■ **Dataset entries**
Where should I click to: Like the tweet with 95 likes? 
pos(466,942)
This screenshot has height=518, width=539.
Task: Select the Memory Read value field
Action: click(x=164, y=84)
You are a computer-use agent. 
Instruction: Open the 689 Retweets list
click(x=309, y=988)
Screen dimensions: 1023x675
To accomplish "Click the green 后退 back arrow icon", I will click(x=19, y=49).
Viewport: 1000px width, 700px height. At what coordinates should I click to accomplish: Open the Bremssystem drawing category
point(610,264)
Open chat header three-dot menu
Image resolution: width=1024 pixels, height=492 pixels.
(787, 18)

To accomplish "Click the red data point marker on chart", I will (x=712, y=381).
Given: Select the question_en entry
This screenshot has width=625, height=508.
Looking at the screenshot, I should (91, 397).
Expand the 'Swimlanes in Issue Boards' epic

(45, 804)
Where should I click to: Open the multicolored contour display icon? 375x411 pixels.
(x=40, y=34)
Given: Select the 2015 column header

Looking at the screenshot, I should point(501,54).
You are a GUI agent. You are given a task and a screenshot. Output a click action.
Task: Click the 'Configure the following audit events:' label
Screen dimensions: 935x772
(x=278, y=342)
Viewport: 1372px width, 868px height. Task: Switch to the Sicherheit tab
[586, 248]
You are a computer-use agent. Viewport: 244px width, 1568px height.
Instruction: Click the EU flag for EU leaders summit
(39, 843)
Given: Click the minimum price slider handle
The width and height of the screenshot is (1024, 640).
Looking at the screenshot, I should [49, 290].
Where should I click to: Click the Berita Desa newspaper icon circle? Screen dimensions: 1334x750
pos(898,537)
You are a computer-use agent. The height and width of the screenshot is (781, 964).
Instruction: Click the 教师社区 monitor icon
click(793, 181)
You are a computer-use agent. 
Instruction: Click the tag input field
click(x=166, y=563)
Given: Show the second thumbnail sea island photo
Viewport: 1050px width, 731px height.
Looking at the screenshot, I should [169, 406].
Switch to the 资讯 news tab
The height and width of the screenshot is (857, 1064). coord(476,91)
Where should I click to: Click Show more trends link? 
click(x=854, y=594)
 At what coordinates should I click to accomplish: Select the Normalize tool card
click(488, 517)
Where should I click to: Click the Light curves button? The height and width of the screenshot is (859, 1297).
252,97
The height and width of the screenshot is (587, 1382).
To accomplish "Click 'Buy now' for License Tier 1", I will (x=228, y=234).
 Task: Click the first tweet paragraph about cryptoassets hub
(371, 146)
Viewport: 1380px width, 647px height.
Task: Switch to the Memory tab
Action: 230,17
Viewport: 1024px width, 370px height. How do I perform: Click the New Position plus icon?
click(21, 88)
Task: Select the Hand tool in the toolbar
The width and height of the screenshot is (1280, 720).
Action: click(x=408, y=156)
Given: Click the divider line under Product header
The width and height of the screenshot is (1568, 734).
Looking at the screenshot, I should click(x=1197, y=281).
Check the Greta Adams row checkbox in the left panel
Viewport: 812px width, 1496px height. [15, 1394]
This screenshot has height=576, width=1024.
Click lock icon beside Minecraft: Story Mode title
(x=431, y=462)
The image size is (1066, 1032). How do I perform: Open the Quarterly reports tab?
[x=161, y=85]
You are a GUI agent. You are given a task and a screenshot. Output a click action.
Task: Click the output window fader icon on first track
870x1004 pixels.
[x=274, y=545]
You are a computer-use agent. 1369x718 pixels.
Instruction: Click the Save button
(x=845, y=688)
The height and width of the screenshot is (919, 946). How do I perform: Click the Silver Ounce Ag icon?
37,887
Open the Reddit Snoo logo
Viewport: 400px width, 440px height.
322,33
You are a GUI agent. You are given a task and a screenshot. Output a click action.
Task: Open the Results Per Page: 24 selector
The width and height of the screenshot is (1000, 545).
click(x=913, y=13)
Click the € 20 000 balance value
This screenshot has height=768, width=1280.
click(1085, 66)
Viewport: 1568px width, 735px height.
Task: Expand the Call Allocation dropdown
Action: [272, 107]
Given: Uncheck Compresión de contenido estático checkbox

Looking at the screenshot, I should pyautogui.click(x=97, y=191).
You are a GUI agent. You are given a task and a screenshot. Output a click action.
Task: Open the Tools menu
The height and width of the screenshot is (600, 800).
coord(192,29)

■ **How to complete this task**
Your task is to copy every record exactly.

■ **The completed task**
Where should I click to: Like the tweet with 95 likes? 
pos(466,942)
This screenshot has height=518, width=539.
Task: Select the Memory Read value field
Action: click(x=164, y=84)
You are a computer-use agent. 
Instruction: Open the 689 Retweets list
click(x=309, y=988)
Screen dimensions: 1023x675
To accomplish "Click the green 后退 back arrow icon", I will click(x=19, y=49).
Viewport: 1000px width, 700px height. At what coordinates should I click to accomplish: Open the Bremssystem drawing category
point(610,264)
Open chat header three-dot menu
Image resolution: width=1024 pixels, height=492 pixels.
(787, 18)

To accomplish "Click the red data point marker on chart", I will (x=712, y=381).
Given: Select the question_en entry
This screenshot has width=625, height=508.
Looking at the screenshot, I should (91, 397).
Expand the 'Swimlanes in Issue Boards' epic

(45, 804)
Where should I click to: Open the multicolored contour display icon? 375x411 pixels.
(x=40, y=34)
Given: Select the 2015 column header

Looking at the screenshot, I should point(501,54).
You are a GUI agent. You are given a task and a screenshot. Output a click action.
Task: Click the 'Configure the following audit events:' label
Screen dimensions: 935x772
(x=278, y=342)
Viewport: 1372px width, 868px height. Task: Switch to the Sicherheit tab
[586, 248]
You are a computer-use agent. Viewport: 244px width, 1568px height.
Instruction: Click the EU flag for EU leaders summit
(39, 843)
Given: Click the minimum price slider handle
The width and height of the screenshot is (1024, 640).
Looking at the screenshot, I should [49, 290].
Where should I click to: Click the Berita Desa newspaper icon circle? Screen dimensions: 1334x750
pos(898,537)
You are a computer-use agent. The height and width of the screenshot is (781, 964).
Instruction: Click the 教师社区 monitor icon
click(793, 181)
You are a computer-use agent. 
Instruction: Click the tag input field
click(x=166, y=563)
Given: Show the second thumbnail sea island photo
Viewport: 1050px width, 731px height.
Looking at the screenshot, I should [169, 406].
Switch to the 资讯 news tab
The height and width of the screenshot is (857, 1064). coord(476,91)
Where should I click to: Click Show more trends link? 
click(x=854, y=594)
 At what coordinates should I click to accomplish: Select the Normalize tool card
click(488, 517)
Where should I click to: Click the Light curves button? The height and width of the screenshot is (859, 1297).
252,97
The height and width of the screenshot is (587, 1382).
To accomplish "Click 'Buy now' for License Tier 1", I will (x=228, y=234).
 Task: Click the first tweet paragraph about cryptoassets hub
(371, 146)
Viewport: 1380px width, 647px height.
Task: Switch to the Memory tab
Action: 230,17
Viewport: 1024px width, 370px height. How do I perform: Click the New Position plus icon?
click(21, 88)
Task: Select the Hand tool in the toolbar
The width and height of the screenshot is (1280, 720).
Action: click(x=408, y=156)
Given: Click the divider line under Product header
The width and height of the screenshot is (1568, 734).
Looking at the screenshot, I should click(x=1197, y=281).
Check the Greta Adams row checkbox in the left panel
Viewport: 812px width, 1496px height. [15, 1394]
This screenshot has height=576, width=1024.
Click lock icon beside Minecraft: Story Mode title
(x=431, y=462)
The image size is (1066, 1032). How do I perform: Open the Quarterly reports tab?
[x=161, y=85]
You are a GUI agent. You are given a task and a screenshot. Output a click action.
Task: Click the output window fader icon on first track
870x1004 pixels.
[x=274, y=545]
You are a computer-use agent. 1369x718 pixels.
Instruction: Click the Save button
(x=845, y=688)
The height and width of the screenshot is (919, 946). How do I perform: Click the Silver Ounce Ag icon?
37,887
Open the Reddit Snoo logo
Viewport: 400px width, 440px height.
322,33
You are a GUI agent. You are given a task and a screenshot. Output a click action.
Task: Open the Results Per Page: 24 selector
The width and height of the screenshot is (1000, 545).
click(x=913, y=13)
Click the € 20 000 balance value
This screenshot has height=768, width=1280.
click(1085, 66)
Viewport: 1568px width, 735px height.
Task: Expand the Call Allocation dropdown
Action: [272, 107]
Given: Uncheck Compresión de contenido estático checkbox

Looking at the screenshot, I should pyautogui.click(x=97, y=191).
You are a GUI agent. You are given a task and a screenshot. Output a click action.
Task: Open the Tools menu
The height and width of the screenshot is (600, 800).
coord(192,29)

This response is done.